Estou para comentar seu poema: em chave completamente diversa daquela que você cultiva — embora pudéssemos discutir até que ponto vai esta “diversidade”, tendo-se em consideração não apenas a “aparência formal” (expressão inexata…) mas também o que esta forma comunica —, este poema passaria facilmente como um epígono da poesia “marginal” brasileira dos 1970, no que ela tinha de mais refinado.

Não sei até que ponto a iconoclastia com os cânones franceses é “novidade” em si mesmo, mas isso não tira os méritos do poema. Só queria fazer uma pequena sugestão — embora saiba que você é muito mais atento ao objeto-poema do que eu — que, creio, traria ainda mais fomento ao poema: se o primeiro verso fosse “Enquanto Paul Valéry”? Deste modo, as associações entre mestre-discípulo teriam sua paranomásia (PAUL VaLéRy / PAUL VeRLaine) reforçada — sim, uma associação invertida, posto que Valéry é discípulo de Mallarmé e, ao contrário, Verlaine é “mestre” de Rimbaud. Além disso, os sobrenomes de Mallarmé e Rimbaud — únicos no poema assim mencionados — reforçariam-se como poetas de maior destaque — sei, é discutível — e reconhecimento do que Valéry e Verlaine.

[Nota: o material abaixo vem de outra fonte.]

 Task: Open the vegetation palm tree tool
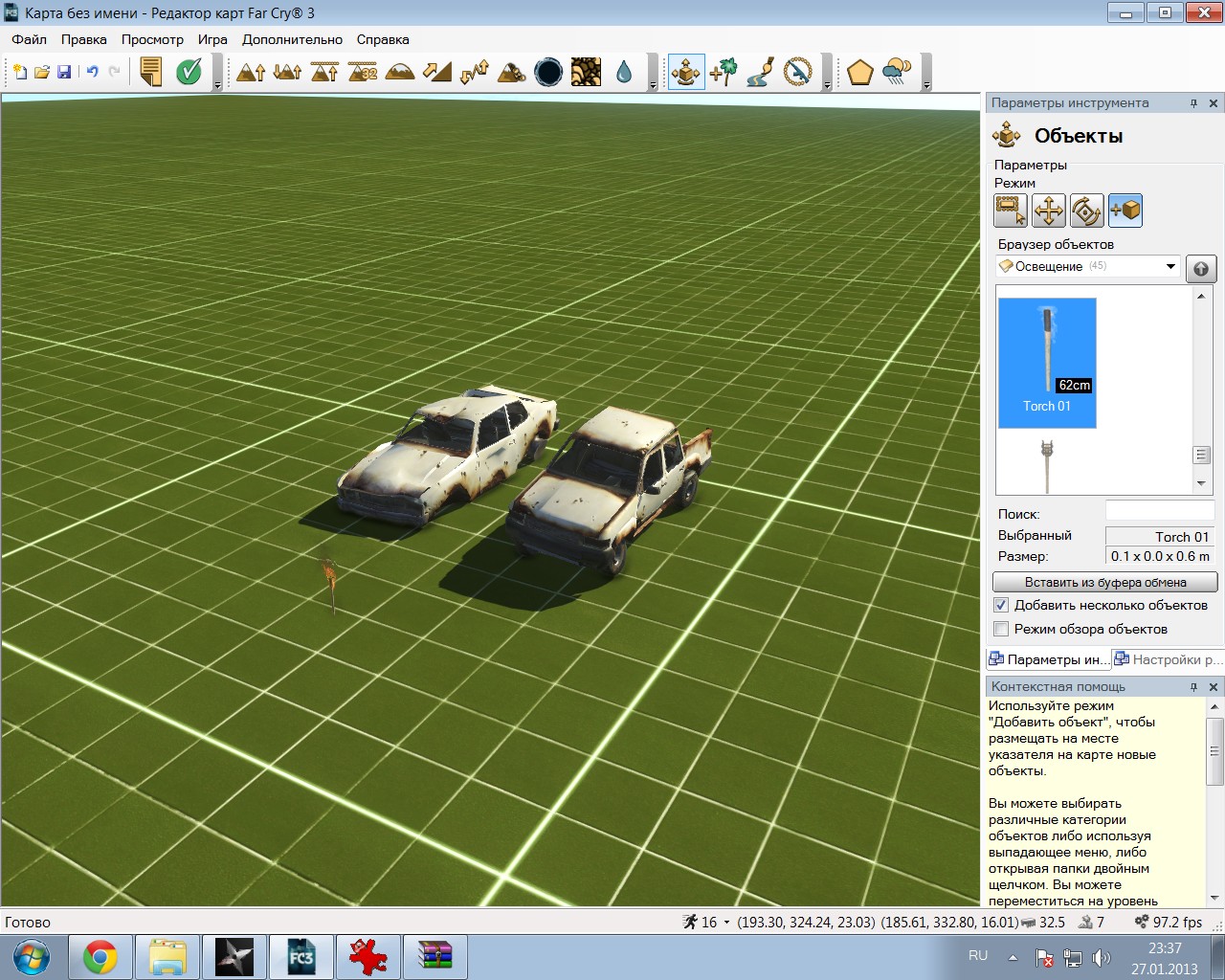click(x=724, y=72)
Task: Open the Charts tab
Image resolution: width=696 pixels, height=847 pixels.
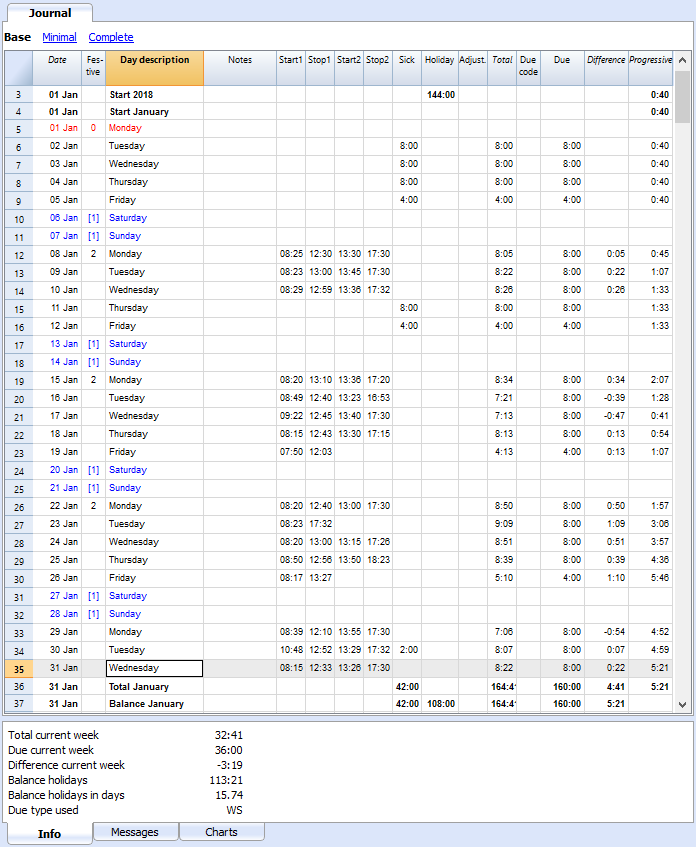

Na ciranda das letras de dados (viciados), às vezes quem é comido surpreende até quem o come — Rimbaud que o, sempre, diga. Ainda é possível jogar com o acaso?

 
2009-03-16 02:45:29

Renan, este é um poema sem muitas pretensões; fi-lo simplesmente como um exercício, como pastiche de poema piada. Mas, de certa forma, não deixa de ser um tanto auto-irônico, na medida em que Mallarmé e Verlaine tem algo que ver com a minha poesia – mas não procurei nenhuma novidade nele; é um pastiche que se quer absolutamente convencional, tanto na forma sintética, quanto no trocadilho (que eu realmente detesto), no humor grosseiro e fácil. Também não pretendia que o tema tivesse qualquer novidade. Já a relação com a poesia marginal faz todo o sentido.

Quanto à repetição do “Paul”, cheguei a considerar a questão, dado que sou muito chegado a simetrias, mas o resultado não me soou bem ao ouvido interno, assim como a exclusão do “Paul” de Verlaine também chegou a ser cogitada. Do modo como está, pareceu-me mais “redondo”, e costumo obedecer ao meu ouvido intermo, mesmo quando ele me obriga a abrir mão de sugestões interessantes. Não sei se me explico direito: assim, como está, o poema me parece mais “certo”, ritmicamente falando, ainda que eu não saiba explicar bem esse meu ouvido interno, que costumo creditar à experiência acumulada durante esses anos como poeta.